▶ [LISTED ENTRIES]

________________________________________

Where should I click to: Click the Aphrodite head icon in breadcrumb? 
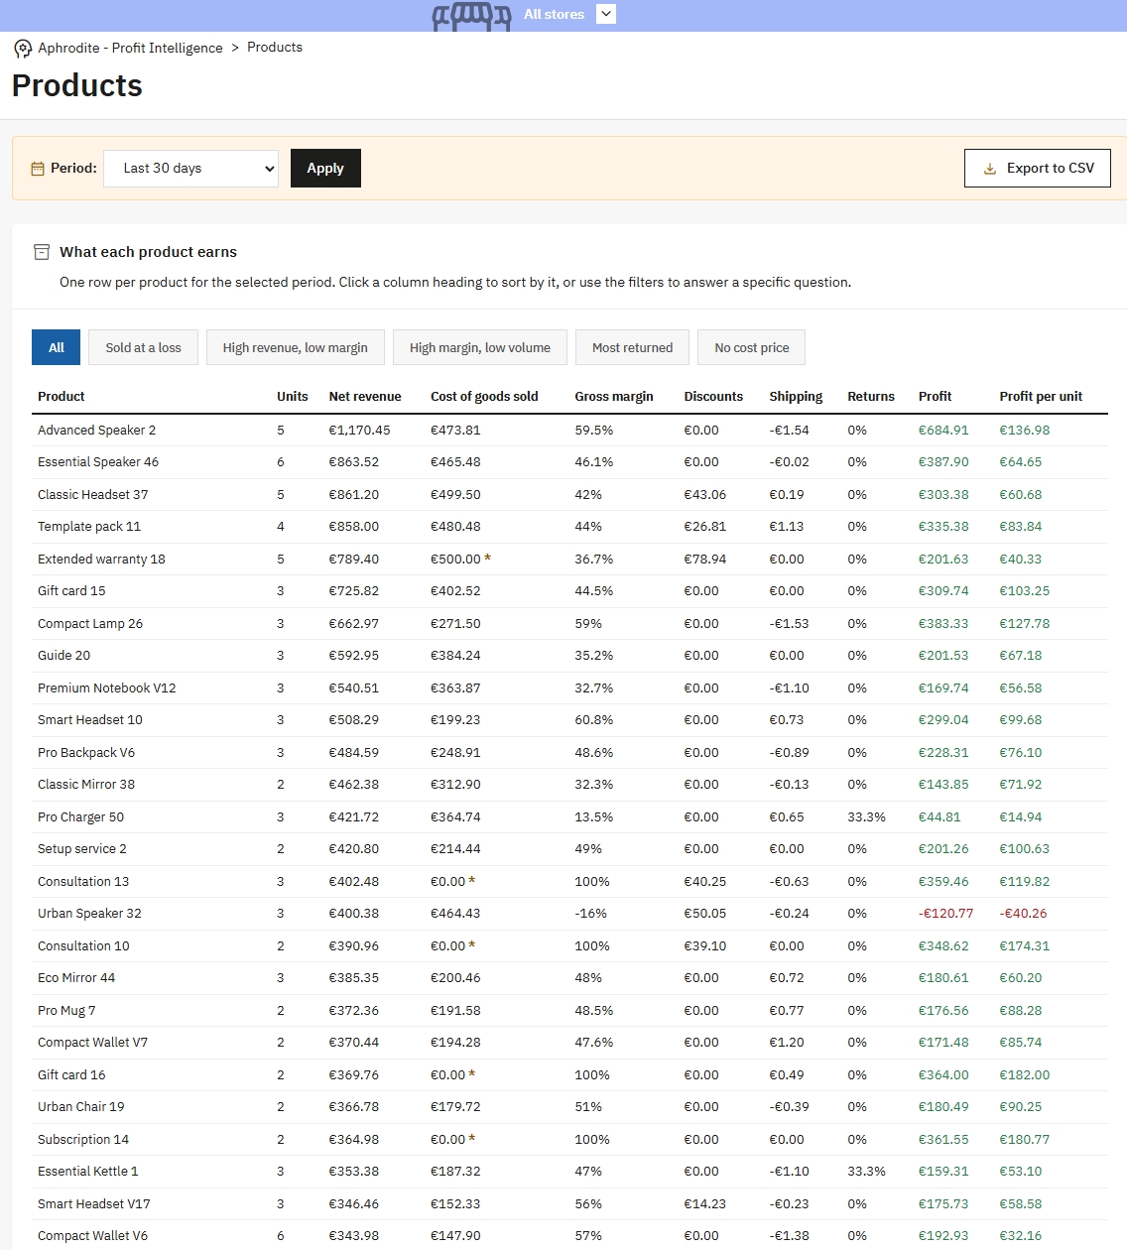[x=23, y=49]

________________________________________

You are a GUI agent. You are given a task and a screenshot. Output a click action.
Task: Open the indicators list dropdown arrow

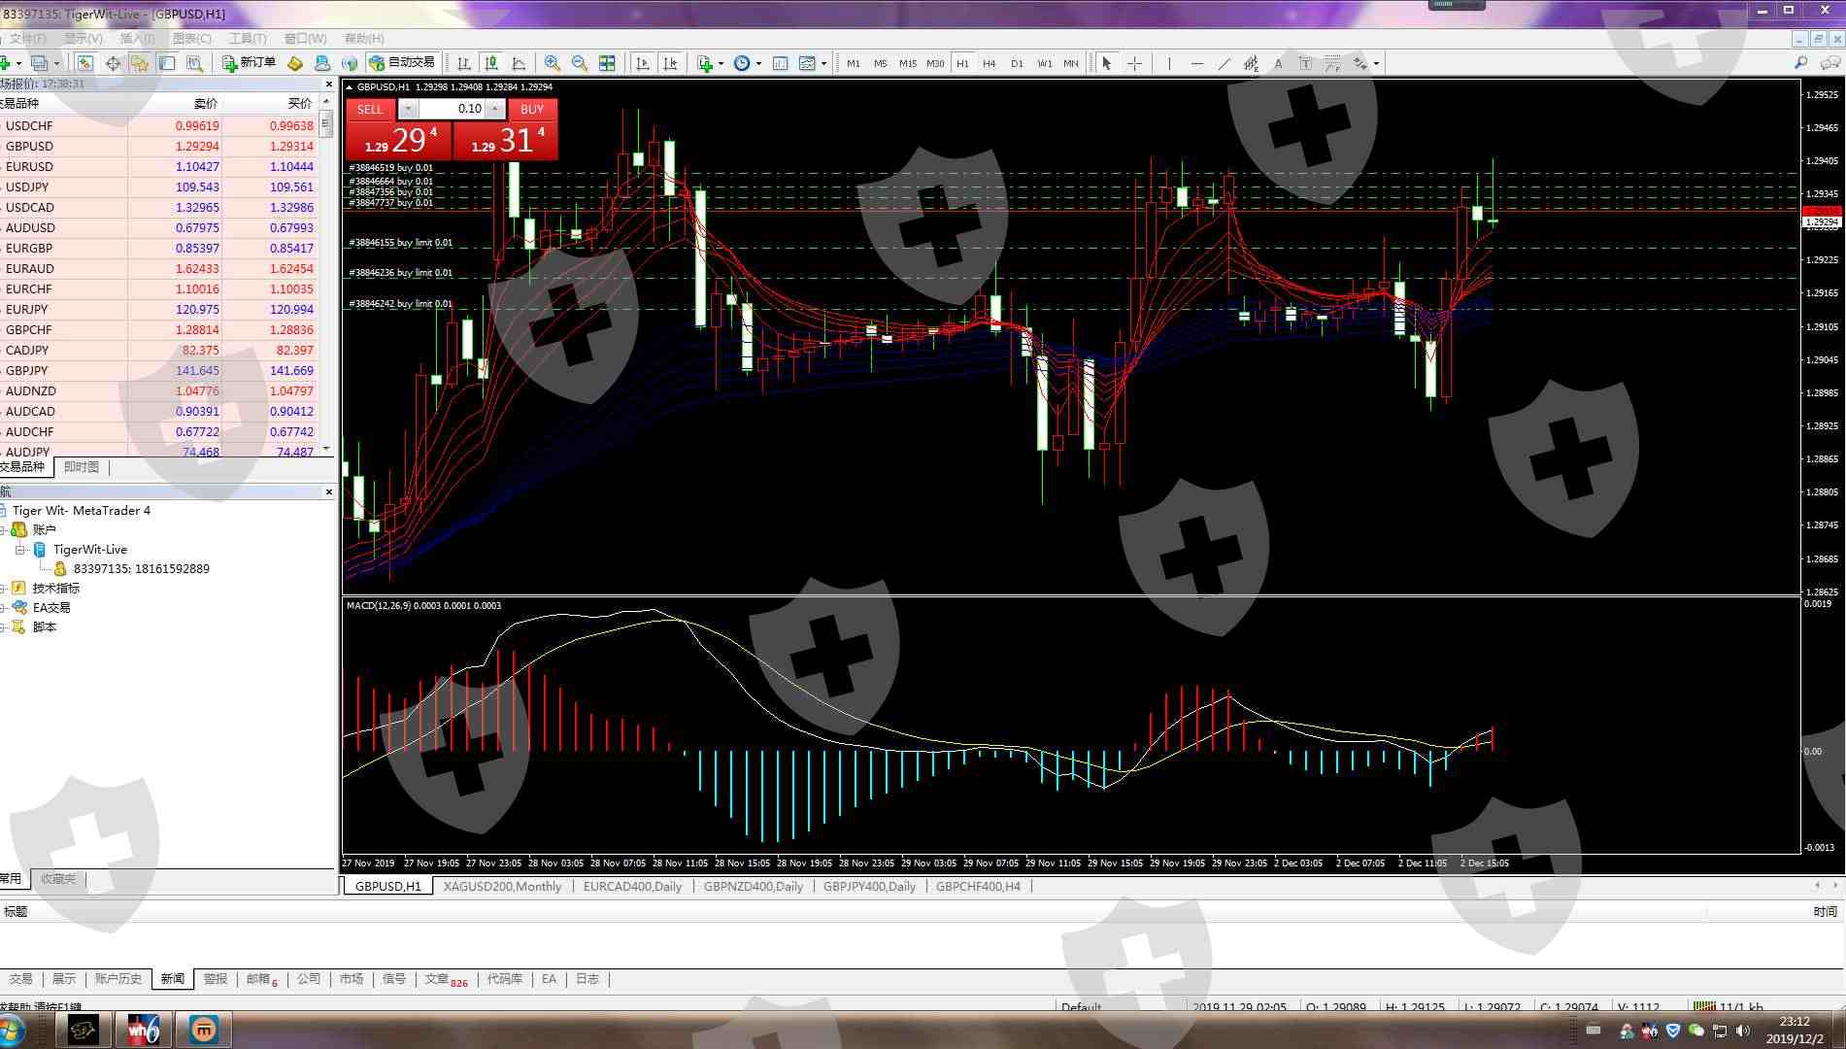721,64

________________________________________

▶ [GIVEN PROBLEM] Copy the data word for word, everything from the line containing "Where should I" down to the line containing "[x=23, y=49]", including both of those lines. Leave the pictures out of your answer.

▶ [RIGHT ANSWER]
Where should I click to: Click the Aphrodite head icon in breadcrumb? 
[x=23, y=49]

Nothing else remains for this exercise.